Actualización: Este post fue publicado originalmente el 6 de septiembre de 2020, desde entonces he seguido formándome y practicando. Tenía claro que Amanuense necesitaba una revisión y un lavado de cara para mejorar la usabilidad y la estética del programa. Para ello he añadido una barra de iconos, he modificado ligeramente la regla de caracteres y he incorporado la función de imprimir. Además, he mejorado el código (ahora es más liviano y legible) y he redactado el manual de uso del editor. Conservaré la versión anterior de Amanuense porque me gusta el aire retro, tipo msdos, que tenía el programa. A pesar de los importantes cambios que he realizado, seguro que seguiré mejorando esta sencilla aplicación y —quién sabe— tal vez la incorpore a un nuevo curso de Python4Kids.

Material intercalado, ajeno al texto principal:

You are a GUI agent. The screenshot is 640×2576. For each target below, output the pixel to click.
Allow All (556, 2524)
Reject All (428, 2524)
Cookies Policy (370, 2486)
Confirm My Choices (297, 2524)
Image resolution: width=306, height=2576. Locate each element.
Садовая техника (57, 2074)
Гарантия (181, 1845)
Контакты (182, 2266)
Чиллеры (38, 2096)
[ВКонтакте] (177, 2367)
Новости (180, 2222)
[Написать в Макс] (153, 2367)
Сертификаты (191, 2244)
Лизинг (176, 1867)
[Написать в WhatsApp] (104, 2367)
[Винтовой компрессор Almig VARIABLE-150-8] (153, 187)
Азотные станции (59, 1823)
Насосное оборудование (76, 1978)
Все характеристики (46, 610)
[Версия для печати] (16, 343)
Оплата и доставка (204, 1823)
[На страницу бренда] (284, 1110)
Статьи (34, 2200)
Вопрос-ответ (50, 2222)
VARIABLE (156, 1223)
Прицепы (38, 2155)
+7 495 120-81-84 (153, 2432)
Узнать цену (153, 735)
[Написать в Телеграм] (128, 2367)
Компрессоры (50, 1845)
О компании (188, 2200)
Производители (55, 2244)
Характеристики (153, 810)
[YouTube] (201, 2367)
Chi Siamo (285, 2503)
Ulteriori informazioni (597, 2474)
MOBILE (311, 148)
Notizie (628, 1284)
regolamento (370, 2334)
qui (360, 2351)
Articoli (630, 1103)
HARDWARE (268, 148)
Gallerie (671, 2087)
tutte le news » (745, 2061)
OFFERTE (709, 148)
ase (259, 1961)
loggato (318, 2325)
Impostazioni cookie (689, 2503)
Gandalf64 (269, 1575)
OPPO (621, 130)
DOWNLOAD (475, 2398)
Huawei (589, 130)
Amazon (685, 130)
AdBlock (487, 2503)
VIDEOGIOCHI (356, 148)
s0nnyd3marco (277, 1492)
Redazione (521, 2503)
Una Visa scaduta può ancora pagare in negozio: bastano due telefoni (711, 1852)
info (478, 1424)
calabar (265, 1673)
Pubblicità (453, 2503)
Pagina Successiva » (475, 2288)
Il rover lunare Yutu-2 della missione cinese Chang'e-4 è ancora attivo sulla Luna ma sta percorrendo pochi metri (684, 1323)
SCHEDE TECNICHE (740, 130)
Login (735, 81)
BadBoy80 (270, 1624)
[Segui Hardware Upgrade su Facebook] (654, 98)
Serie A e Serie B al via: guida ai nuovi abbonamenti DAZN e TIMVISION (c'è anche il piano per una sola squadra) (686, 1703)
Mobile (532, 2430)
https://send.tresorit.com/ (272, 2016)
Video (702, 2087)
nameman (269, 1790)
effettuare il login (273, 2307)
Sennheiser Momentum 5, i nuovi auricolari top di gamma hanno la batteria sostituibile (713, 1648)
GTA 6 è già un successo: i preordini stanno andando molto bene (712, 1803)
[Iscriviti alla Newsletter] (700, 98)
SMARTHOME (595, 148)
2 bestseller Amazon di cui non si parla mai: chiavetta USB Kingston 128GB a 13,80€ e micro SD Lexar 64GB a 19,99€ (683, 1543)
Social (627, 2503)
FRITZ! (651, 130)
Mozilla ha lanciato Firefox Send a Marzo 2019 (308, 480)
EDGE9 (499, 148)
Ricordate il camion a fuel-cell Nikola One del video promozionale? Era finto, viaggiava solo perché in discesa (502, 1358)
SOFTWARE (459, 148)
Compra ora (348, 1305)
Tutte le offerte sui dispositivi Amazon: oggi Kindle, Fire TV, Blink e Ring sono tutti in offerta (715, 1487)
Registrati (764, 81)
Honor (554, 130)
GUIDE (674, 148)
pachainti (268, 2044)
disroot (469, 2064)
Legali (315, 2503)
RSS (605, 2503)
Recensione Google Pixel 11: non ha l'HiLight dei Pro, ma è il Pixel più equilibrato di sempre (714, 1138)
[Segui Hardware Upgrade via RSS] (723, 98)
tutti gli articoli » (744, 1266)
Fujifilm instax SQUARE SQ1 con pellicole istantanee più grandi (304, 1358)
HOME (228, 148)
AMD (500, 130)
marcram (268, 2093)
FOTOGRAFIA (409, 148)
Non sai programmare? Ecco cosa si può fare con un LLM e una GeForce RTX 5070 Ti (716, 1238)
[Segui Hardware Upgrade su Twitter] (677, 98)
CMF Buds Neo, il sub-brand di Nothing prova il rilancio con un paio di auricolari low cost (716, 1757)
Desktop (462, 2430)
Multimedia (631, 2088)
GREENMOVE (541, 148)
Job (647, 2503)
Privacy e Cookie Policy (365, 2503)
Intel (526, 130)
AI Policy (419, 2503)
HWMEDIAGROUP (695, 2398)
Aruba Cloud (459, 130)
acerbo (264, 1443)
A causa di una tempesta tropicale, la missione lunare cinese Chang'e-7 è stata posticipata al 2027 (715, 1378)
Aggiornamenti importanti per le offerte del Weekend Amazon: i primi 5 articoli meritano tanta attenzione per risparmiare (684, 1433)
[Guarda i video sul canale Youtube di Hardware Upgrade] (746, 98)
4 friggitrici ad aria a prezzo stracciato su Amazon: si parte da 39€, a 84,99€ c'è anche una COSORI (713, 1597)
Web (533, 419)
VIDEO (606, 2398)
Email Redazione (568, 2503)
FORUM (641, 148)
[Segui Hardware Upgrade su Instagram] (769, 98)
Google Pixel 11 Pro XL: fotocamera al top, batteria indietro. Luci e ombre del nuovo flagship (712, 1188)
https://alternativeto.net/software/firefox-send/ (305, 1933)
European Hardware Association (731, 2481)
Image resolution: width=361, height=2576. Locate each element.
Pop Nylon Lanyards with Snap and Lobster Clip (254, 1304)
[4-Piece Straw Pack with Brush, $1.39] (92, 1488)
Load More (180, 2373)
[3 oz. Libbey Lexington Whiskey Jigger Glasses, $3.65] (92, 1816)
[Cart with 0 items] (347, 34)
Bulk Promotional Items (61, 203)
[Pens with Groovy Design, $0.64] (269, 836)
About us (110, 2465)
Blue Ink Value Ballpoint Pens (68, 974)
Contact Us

En una serie de publicaciones anteriores he abordado diferentes herramientas
de escritura: desde editores minimalistas hasta completos sistemas que nos permiten gestionar todos los aspectos de nuestra creatividad literaria.
En esta ocasión voy a hablaros de algo diferente, pero de algún modo relacionado con todo lo anterior. Esta misma tarde ha visto la luz «Amanuense», un editor de textos minimalista, con las funcionalidades justas y pensado para quienes solo desean concentrarse en la escritura. En realidad, pensado para mí mismo.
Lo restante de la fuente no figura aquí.